_SOAL_
Lanjutkan teks bacaan tentang pembuatan dan perawatan batik tulis di bawah ini, mulai setelah kalimat terakhirnya.

PROSES PEMBUATAN BATIK TULIS


Sebelum membuat batik tulis, alat dan bahan yang harus disiapkan untuk membuat batik tulis adalah sebagai berikut : 
  • Kain mori (bisa terbuat dari sutra atau katun)
  • Canting sebagai alat pembentuk motif,
  • Gawangan (tempat untuk m enyampirkan kain)
  • Lilin (malam) yang dicairkan
  • Panci dan kompor kecil untuk memanaskan
  • Larutan pewarna
Proses pembuatan batik tulis ada beberapa tahan dan tentunya berbeda dengan batik cap berbeda lagi. Proses pembuatan batik tulis adalah :

Nyorek
Menggambar motif batik menggunakan pensil









Nglowong
Melukis dengan lilin / malam menggunakan canting, mengikuti pola pada kedua sisi, bolak-balik.









Nembok
Menutup bagian-bagian pola yang akan dibiarkan terang berwarna putih dengan menggunakan lilin batik.










Medel
Mencelup motif yang sudah diberi lilin batik ke dalam warna biru









Ngerok / Ngebyok
Menghilangkan lilin dari bagian-bagian yang akan diberikan warna sogo (coklat).









Mbironi
Menutup bagian-bagian yang akan tetap berwarna biru dan tempat-tempat yang terdapat cecek.









Nyogo
Mencelup mori ke dalam larutan sogo








Nglorot
Menghilangkan lilin batik dengan air mendidih, tahap ini sekaligus merupakan tahap akhir dari proses batik tradisional.

TIPS MERAWAT BATIK


Banyak orang yang belum mengetahui bagaimana merawat batik dengan benar. Berikut tips-tips untuk merawat Batik :
a.   Kain batik akan lebih awet jika sering dikeluarkan untuk diangin-anginkan agar terhindar dari jamur.
b.   Cara mencuci :
ü  Gunakan sabun pencuci khusus untuk kain batik yang dijual di pasaran, seperti “lerak” dan “Daun Dilem”. Pada saat mencuci batik jangan digosok, jangan menggunakan deterjen. Kalau batik tidak kotor sekali, cukup dicuci dengan air hangat. Sedangkan kalau agak kotor, misalnya terkena noda makanan, bisa dihilangkan dengan sabun mandi. Dan bila kotor sekali, seperti terkena asap knalpot, bisa dihilangkan dengan kulit jeruk dengan cara mengusapkan sabun atau kulit jeruk pada bagian yang kotor.
ü  Saat menggunakan "lerak" untuk mencuci batik, campurkan “lerak” dalam air hangat kuku. Kemudian rendam kain batik tersebut.
ü  Agar warna batik berbahan sutra dan serat tidak cepat pudar, awet dan tetap tampak indah. Cuci kain batik dengan menggunakan shampo rambut. Sebelumnya, larutkan dulu shampo hingga tak ada lagi bagian yang mengental. Setelah itu baru kain batik dicelupkan.
ü  Setelah dicuci kain batik diangin-anginkan di tempat yang teduh, jangan dijemur langsung di bawah sinar matahari karena dapat merusak warna batik.

_ENTRI DATA_
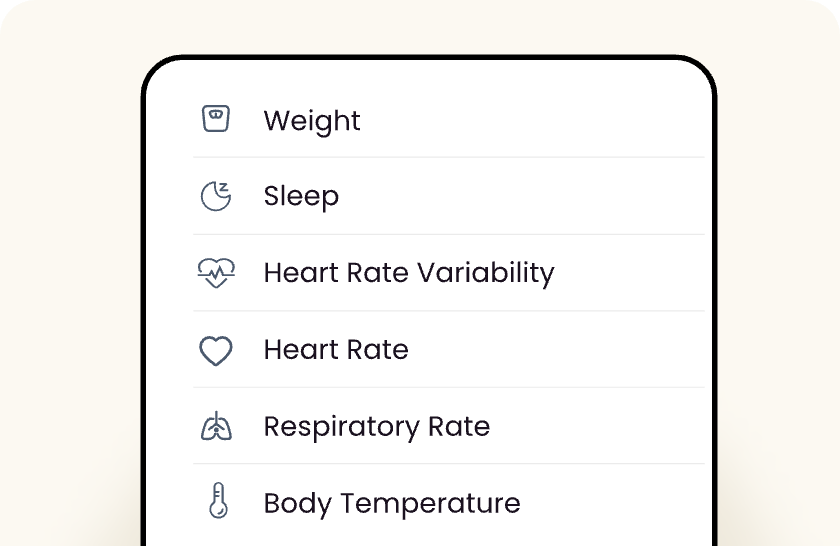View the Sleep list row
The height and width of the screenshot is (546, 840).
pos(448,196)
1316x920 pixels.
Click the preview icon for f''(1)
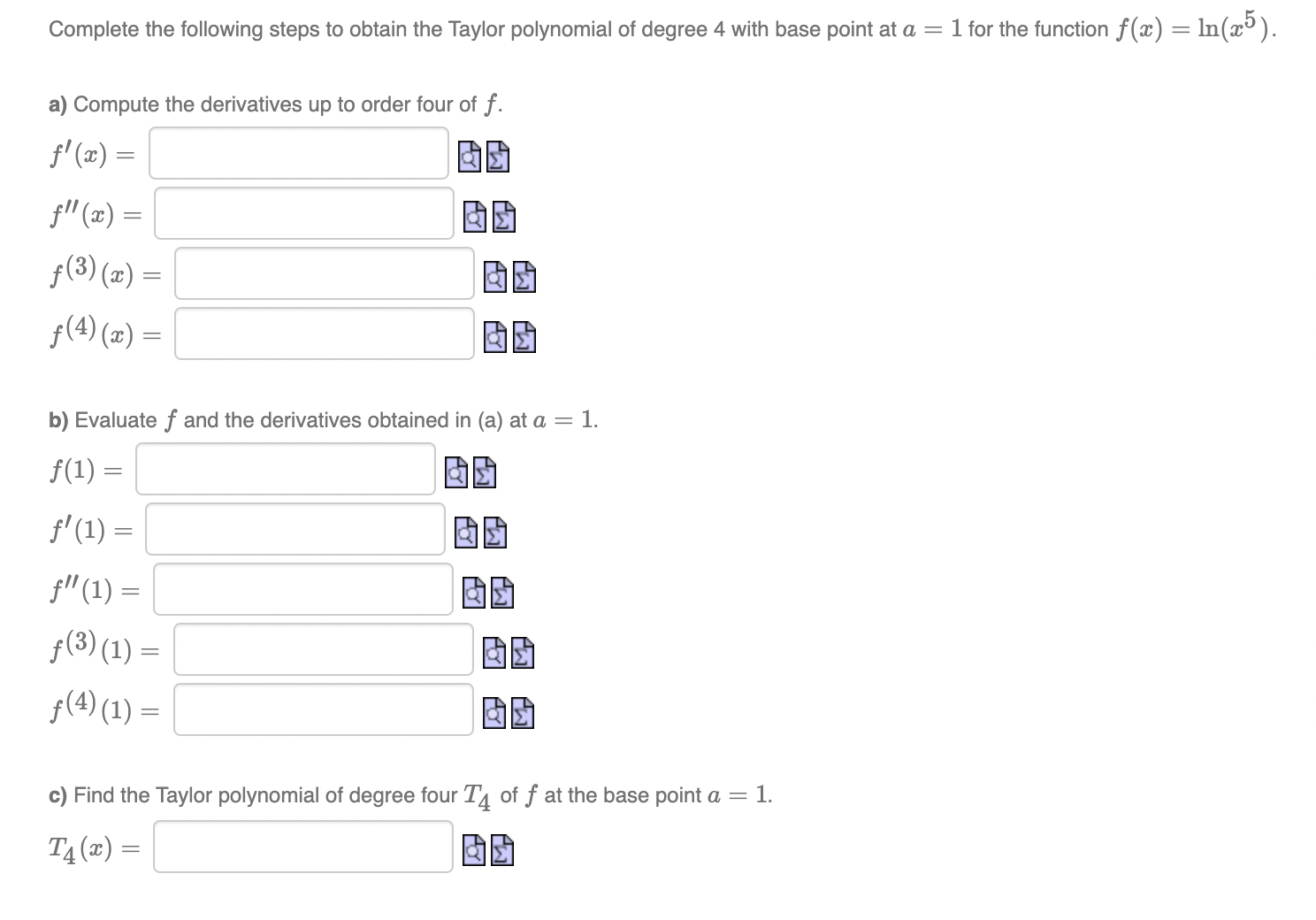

...

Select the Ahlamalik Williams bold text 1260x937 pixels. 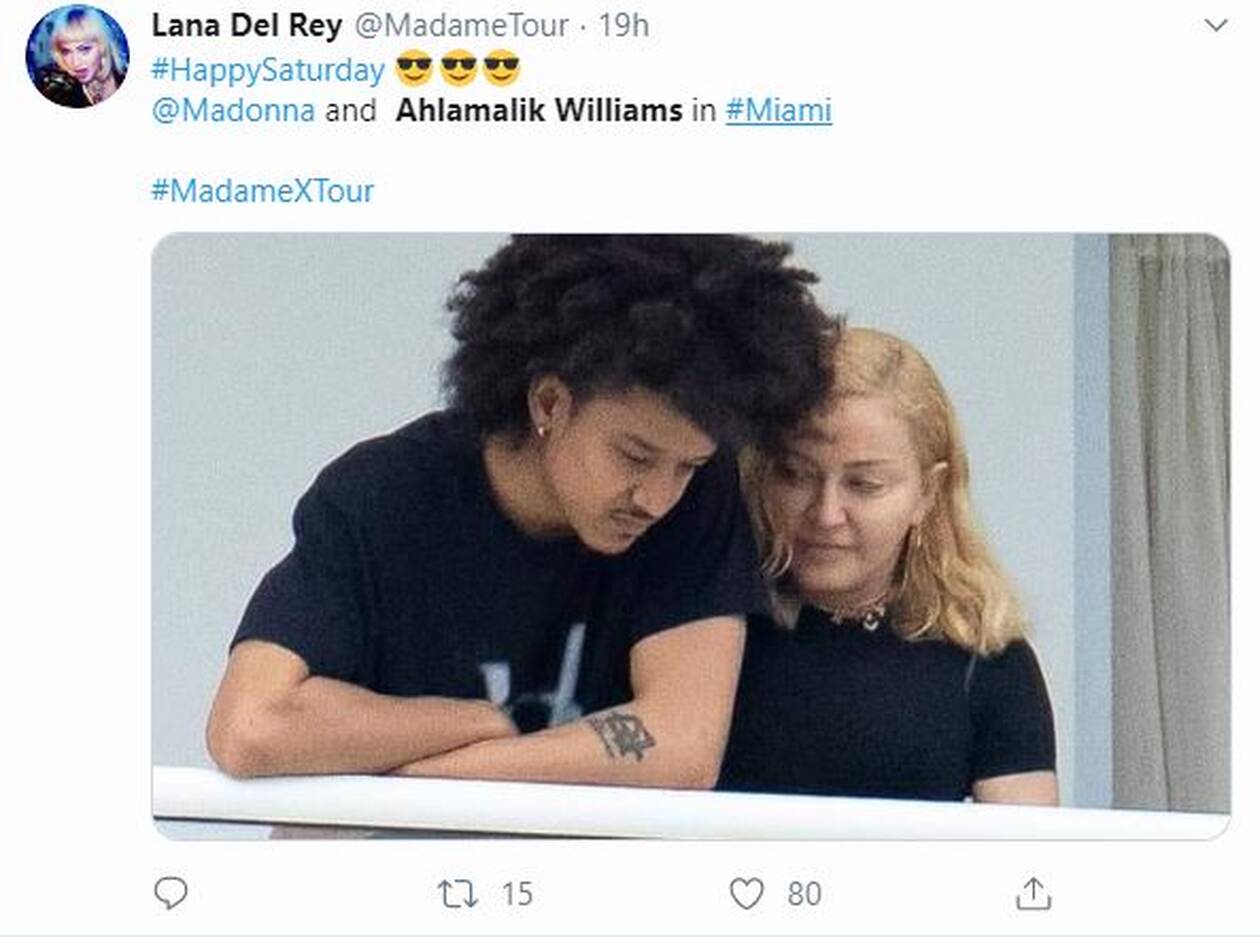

...

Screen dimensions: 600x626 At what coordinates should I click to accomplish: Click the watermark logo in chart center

_HASIL LATIHAN_
ü  Jemur kain batik secara rapih agar bila kering langsung rapid dan hindari penyeterikaan. Kalaupun terlalu kusut, semprotkan air di atas kain kemudian letakkan sebuah alas kain di bagian atas batik itu baru diseterika. Jadi, yang diseterika adalah kain lain yang ditaruh di atas kain batik.

c.   Cara Penyimpanan :
ü  Disarankan untuk menyimpan batik dalam plastik agar tidak dimakan ngengat. Jangan diberi kapur barus, karena zat padat ini terlalu keras sehingga bisa merusak batik. Sebaiknya, almari tempat menyimpan batik diberi merica yang dibungkus dengan tisu untuk mengusir ngengat.
ü  Atau dapat disimpan dalam almari yang telah diberi seikat akar wangi. sebelumnya celup dulu akar wangi ke dalam air panas, kemudian dijemur, lalu dicelup sekali lagi ke dalam air panas dan dijemur. Setelah akar wangi kering, baru digunakan.
ü  Kain batik dapat juga di "ratus" dengan cara diasapi dengan dupa ratus selama 1-3 jam. Fungsi ratus untuk memberikan aroma wangi pada kain batik.

d.   Cara Penggunaan :
Anda sebaiknya tidak menyemprotkan parfum atau minyak wangi langsung ke kain atau pakaian berbahan batik sutera berpewarna alami. Bila Anda ingin memberi pewangi dan pelembut kain pada batik tulis, jangan disemprotkan langsung pada kainnya. Sebelumnya, tutupi dulu kain dengan koran, baru semprotkan cairan pewangi dan pelembut kain.

SEJARAH BATIK


Kata "batik" berasal dari gabungan dua kata bahasa Jawa: "amba", yang bermakna "menulis" dan "titik" yang bermakna "titik".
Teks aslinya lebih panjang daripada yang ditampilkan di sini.